Steve's main writing now seems to be for his blog, Visitors, where he follows the exploits of the various scamps who grace his back yard in Germany.
    It was with Steve that I started blogging. I'm not sure why we did it—probably out of curiosity—but we experimented for a couple of months, both posting to a blog I set up on Blogspot, which had been suggested to me by an IT friend at work. After we got the hang of it, Steve started his own blog, and our joint blog became...Moristotle. In fact, a few of its first posts (from 2006) were written by Steve. As you'll see if you check them out, he was already an accomplished photographer (see his copious work on Visitors). But photography is another of the many things he does without crowing about them.

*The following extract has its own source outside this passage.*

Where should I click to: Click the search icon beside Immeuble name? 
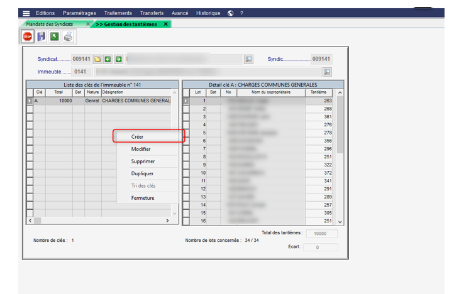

Out of the blue, Steve's story about motorcycling in the 1960's has just been published on Motomynd, which I featured on Thursday. What I find distinctive about it is the video that accompanies it, translated from an old 8 mm movie. I know it's an important video, for Motomynd told me: "Between Steve's effort and the bank ad video, I feel the fledgling moto site has two signature videos that do a better job telling people what Motomynd is about than all my words in between." Signature video, dig that. (And check out the bank ad video Motomynd mentions.)

Has Steve ever crowed about anything? Well, maybe one. He might have been crowing (it was many years ago) when he told me that he was a member of MENSA. I was impressed then, and I'm still impressed now.